Australian 1998 musical about Peter Allen

The Boy from Oz is an Australian jukebox musical based on the life of singer and songwriter Peter Allen, featuring songs written by him. The book commissioned for the musical is by Nick Enright, based on Stephen MacLean's 1996 biography of Allen.
Premiering in Australia in 1998 starring Todd McKenney, a revised version of the musical, written by Martin Sherman, opened on Broadway in 2003, with Hugh Jackman in the title role.

At the ARIA Music Awards of 1998 the cast recording won the ARIA Award for Best Original Soundtrack, Cast or Show Album.

==Plot==
This synopsis applies to the North American production.
- Act I
The musical begins with Australian performer Peter Allen recalling his life story, coming to terms with who he was ("The Lives of Me"). Afterwards, we go back to Allen's childhood in Tenterfield, Australia, where a young boy named Peter Woolnough is performing in local bars for money ("When I Get My Name in Lights"). Peter grows up and joins with Chris Bell to become the Allen Brothers, and they perform in Australian Bandstand ("Love Crazy"). After great success in Australia, the Allen Brothers perform in a Hong Kong Hilton hotel to Chinese businessmen. One evening, another person is watching them from the bar: the legendary The Wizard of Oz star Judy Garland. Peter convinces Judy to perform with them ("All I Wanted Was the Dream"), and Judy takes Peter to be the opening act in her concert in New York ("Only an Older Woman").

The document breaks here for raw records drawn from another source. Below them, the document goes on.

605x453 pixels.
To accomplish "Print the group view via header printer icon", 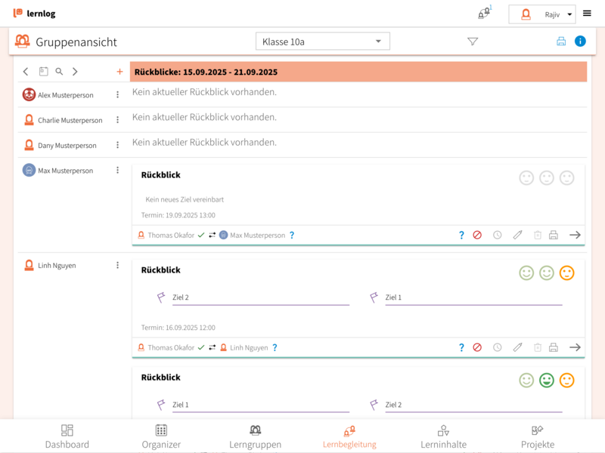I will point(561,42).
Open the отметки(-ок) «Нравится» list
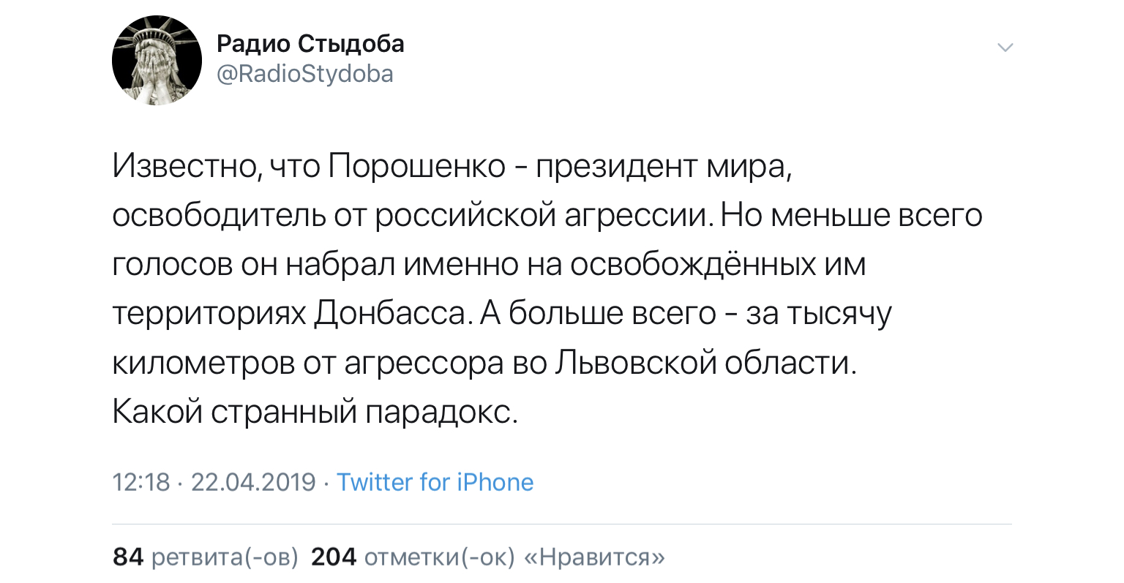Image resolution: width=1124 pixels, height=583 pixels. [x=514, y=557]
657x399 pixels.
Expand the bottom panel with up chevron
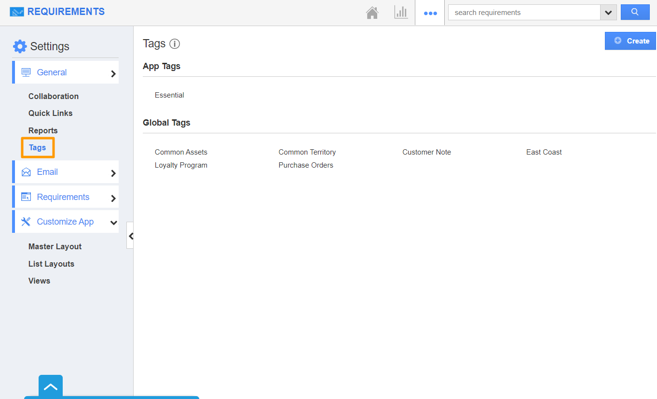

While in New York, Peter is introduced to Judy's daughter, Liza Minnelli, and they fall in love ("Best That You Can Do"). There are rumors of Peter's homosexuality, and Judy warns Liza ("Don't Wish Too Hard"). Liza gives no attention to her warning and marries Peter ("Come Save Me").

Peter makes some mistakes, and at one of his all night parties, Liza walks in on him ("Continental American"), further fueling her suspicions that he is gay. Liza is working hard to get her career going ("She Loves to Hear the Music"), in contrast to Peter's excessive lifestyle. Judy dies, and Peter honors her ("Quiet Please, There's a Lady on Stage"). Liza's world comes crashing down as a result of her mother's death.

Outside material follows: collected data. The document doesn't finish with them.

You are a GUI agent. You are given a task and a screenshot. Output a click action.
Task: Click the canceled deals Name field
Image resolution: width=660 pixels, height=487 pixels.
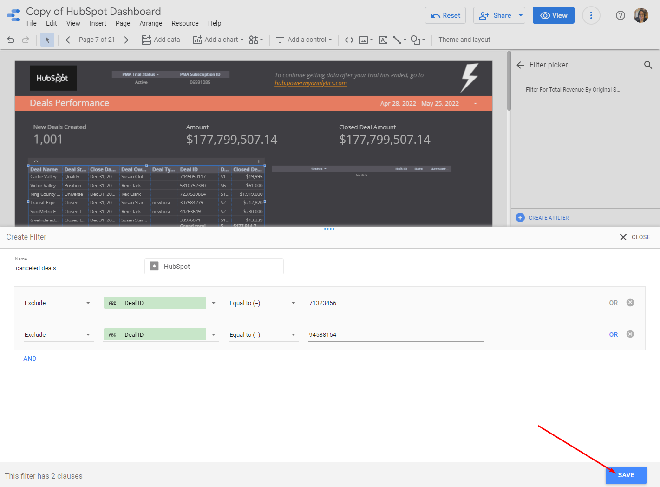77,268
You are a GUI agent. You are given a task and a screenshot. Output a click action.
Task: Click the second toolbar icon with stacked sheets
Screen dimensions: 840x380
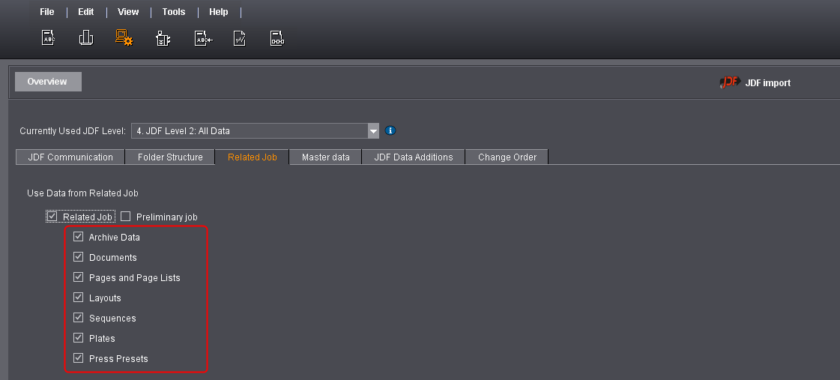coord(86,37)
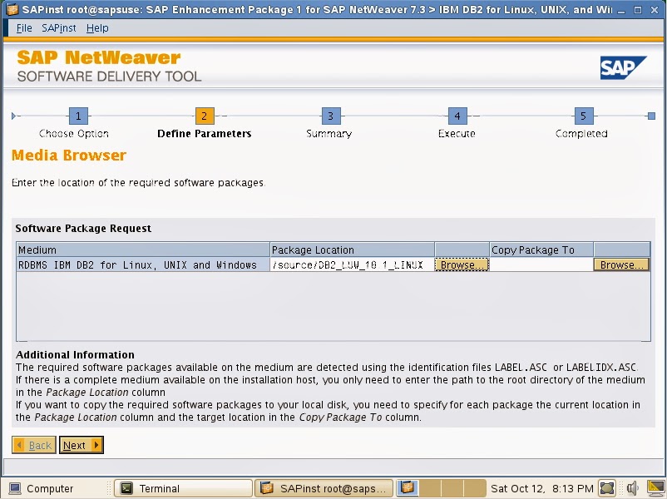Click the step 3 Summary wizard icon

coord(329,116)
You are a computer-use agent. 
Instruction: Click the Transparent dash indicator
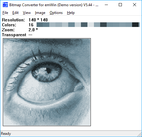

Liza confronts Peter on his alleged homosexuality, and their marriage ends ("I'd Rather Leave While I'm in Love"). Peter returns to Australia but realizes that he is not who people thought he was ("Not the Boy Next Door").

- Act II
Back in the US, Peter has gone solo and comes to terms with his bisexuality ("Bi-Coastal"). He meets the hardworking fashion model Gregory Connell. Greg does not want to be a part of Peter's life in show business, but he falls in love with Peter ("If You Were Wondering"). They soon get discovered by music producer Dee Anthony, and he gets them a gig at the Copacabana in New York ("Sure Thing Baby"). Peter's career takes off, and he wins an Oscar for "Best That You Can Do", in addition to writing songs that were covered by artists Olivia Newton-John and Frank Sinatra. Peter gives his best performance in the Radio City Music Hall with The Rockettes ("Everything Old is New Again"), and is surprised to know his mother is also in love.

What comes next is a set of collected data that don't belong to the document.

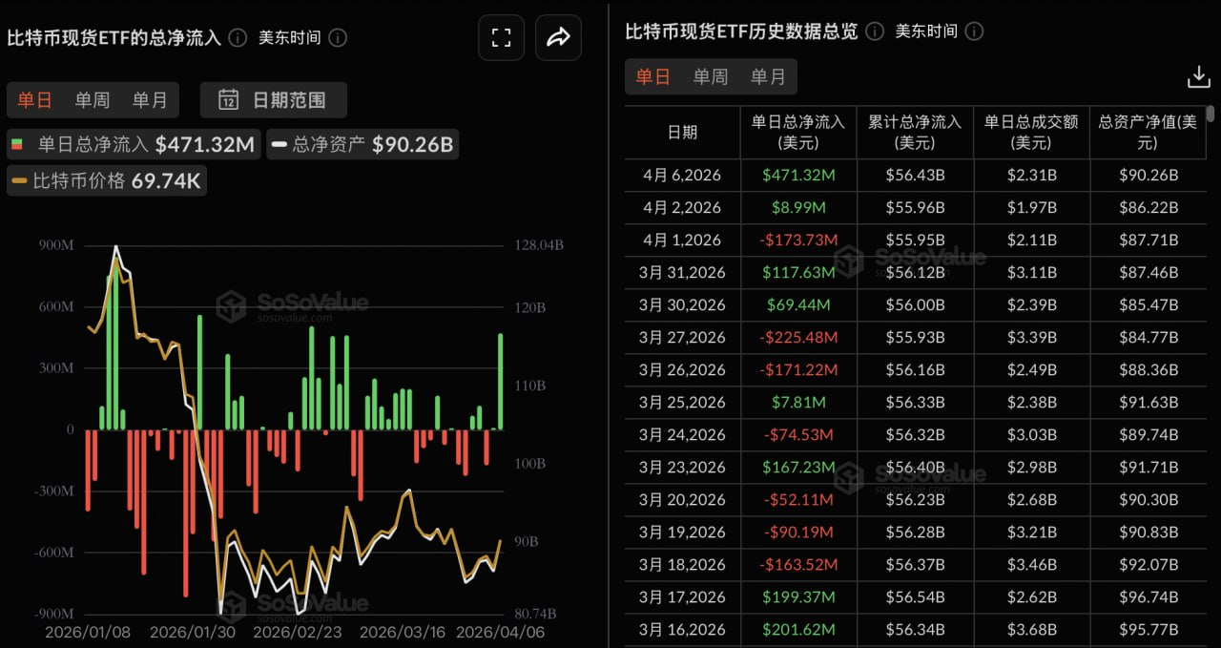Click the 美东时间 info icon on the chart panel
The image size is (1221, 648).
pos(338,38)
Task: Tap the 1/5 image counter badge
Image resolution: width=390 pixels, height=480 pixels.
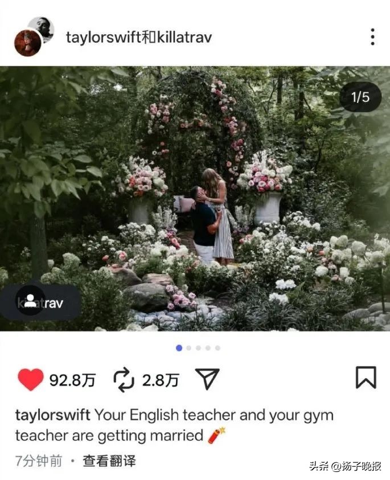Action: coord(360,97)
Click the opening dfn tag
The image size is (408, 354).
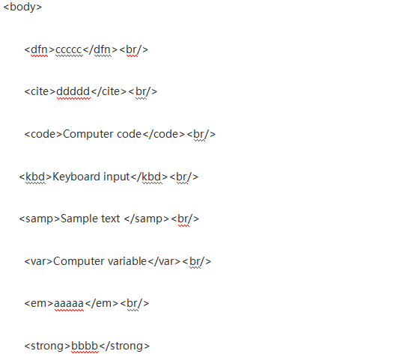coord(40,49)
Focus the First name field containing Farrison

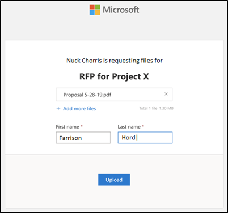pos(83,138)
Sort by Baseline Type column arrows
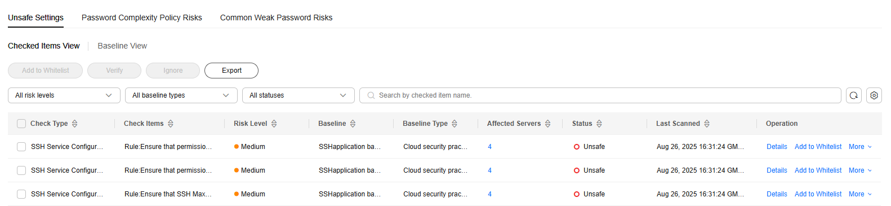The image size is (891, 206). tap(455, 124)
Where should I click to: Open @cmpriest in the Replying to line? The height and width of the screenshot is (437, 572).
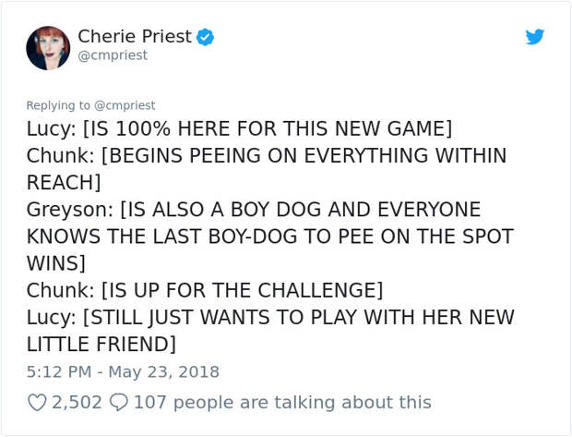[x=125, y=105]
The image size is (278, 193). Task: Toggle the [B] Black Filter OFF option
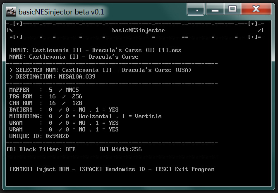click(41, 149)
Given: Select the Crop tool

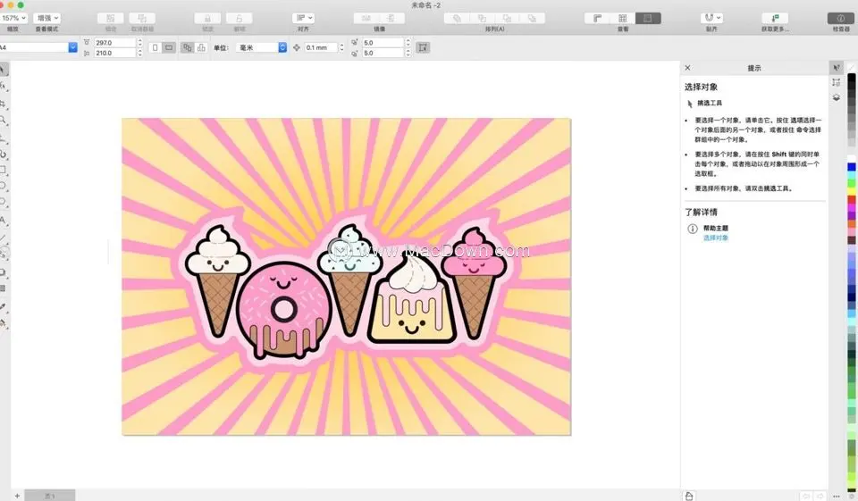Looking at the screenshot, I should click(4, 104).
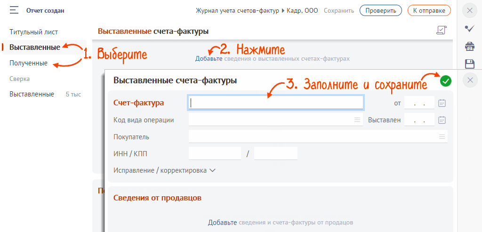482x232 pixels.
Task: Click into the Счет-фактура number field
Action: point(276,103)
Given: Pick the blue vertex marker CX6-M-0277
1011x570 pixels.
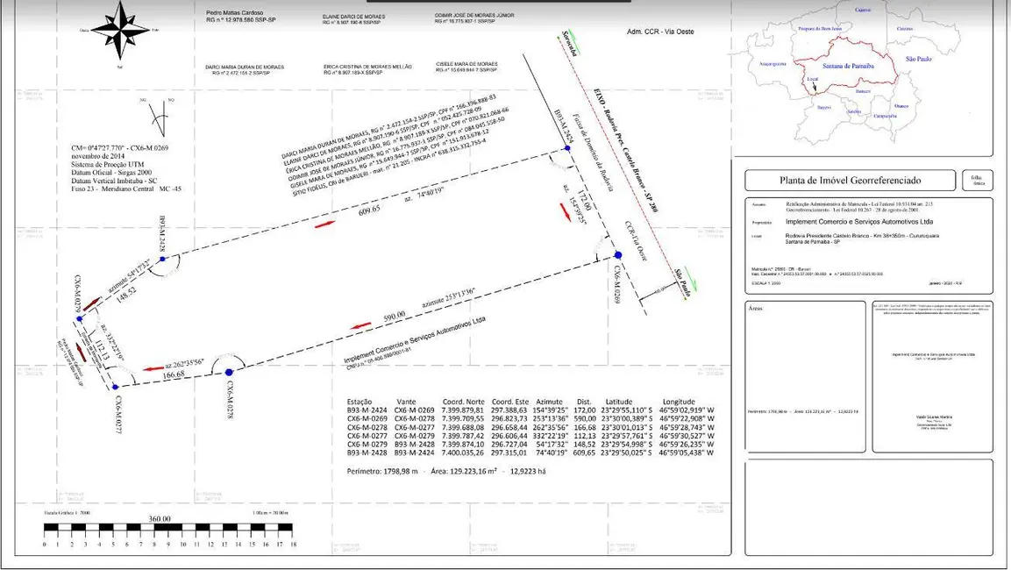Looking at the screenshot, I should coord(114,387).
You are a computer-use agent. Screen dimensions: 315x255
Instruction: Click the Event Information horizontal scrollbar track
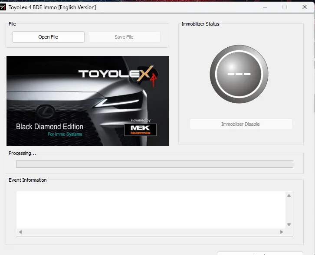(x=150, y=232)
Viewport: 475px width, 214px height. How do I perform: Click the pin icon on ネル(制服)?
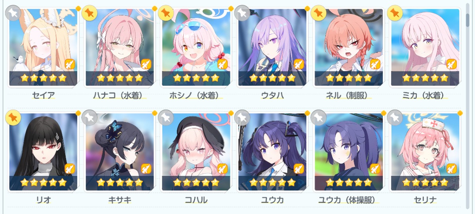coord(319,13)
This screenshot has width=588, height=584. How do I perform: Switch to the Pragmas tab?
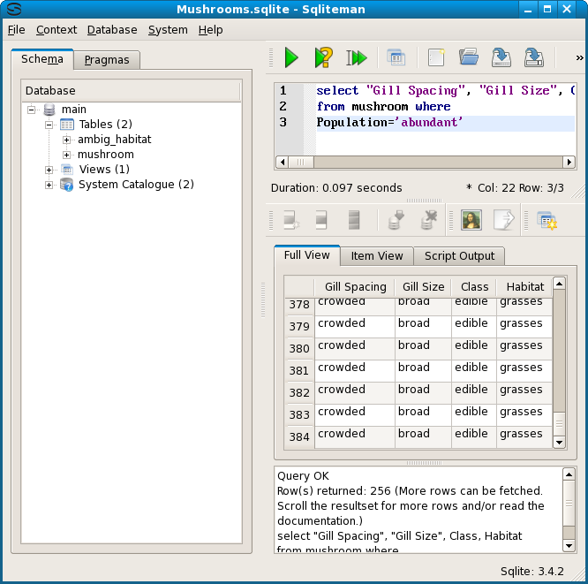[107, 60]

Greg becomes stricken with advanced HIV, (then known as AIDS defining illness), and even though Peter tries to help him carry on, he succumbs to his illness ("Love Don't Need a Reason"). Peter also becomes sick with advanced HIV, but Greg's spirit urges him to carry on ("I Honestly Love You"). Liza offers her support to Peter, and they both realize they had successful lives and careers without each other ("You and Me").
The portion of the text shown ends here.